Now, looking back at New Zealand and Auckland in particular, we now know that the Reserve Bank of New Zealand has cut interest rates to record low. The magnitude of the recent cuts is also of great interest – with the last cut of 50 basis points occurring in the Global Financial Crisis. Obviously, no one is saying that we are in the middle of the GFC or anything remotely like that time.
Such interest rate cuts could boost buyers’ confidence, and thereby enticing them back into the market and start making offers, and may likely put an end to the ‘wait-and-see’ mood in the market. However, it may very well not have a huge impact at all, especially at the lower price range of the market since the difference in weekly mortgage payment is likely to be a couple of dollars. The spring housing market is therefore a close one to watch, especially when banks start competing for market share in the spring housing market and offer truly enticing rate cuts. So if you are thinking about negotiating your interest rates, perhaps hold on your horses till September.
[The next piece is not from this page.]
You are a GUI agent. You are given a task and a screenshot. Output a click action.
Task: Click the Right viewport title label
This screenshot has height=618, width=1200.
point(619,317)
But it’s important to know that interest rate cuts are only one piece of the puzzle. The banks’ serviceability tests are the more critical (and often neglected) reason for the housing market’s slowdown.
For the uninitiated, when banks assess mortgage applications, they use qualifying/assessment rates which can be considerably higher than the actual rates being paid (rather than assessing servicing off the actual interest rates that are being advertised) to make sure that you can afford to service the mortgage.
Therefore if such qualifying/assessment rates do not change, the actual interest rate reductions do not benefit potential buyers (other than those who already have a mortgage or are pre-qualified) who cannot qualify for such loans in the first place. Industry insiders are certainly expecting the New Zealand banks to change such qualifying rates. If that happens, expect the housing market to start sizzling like the turn of the weather into summer.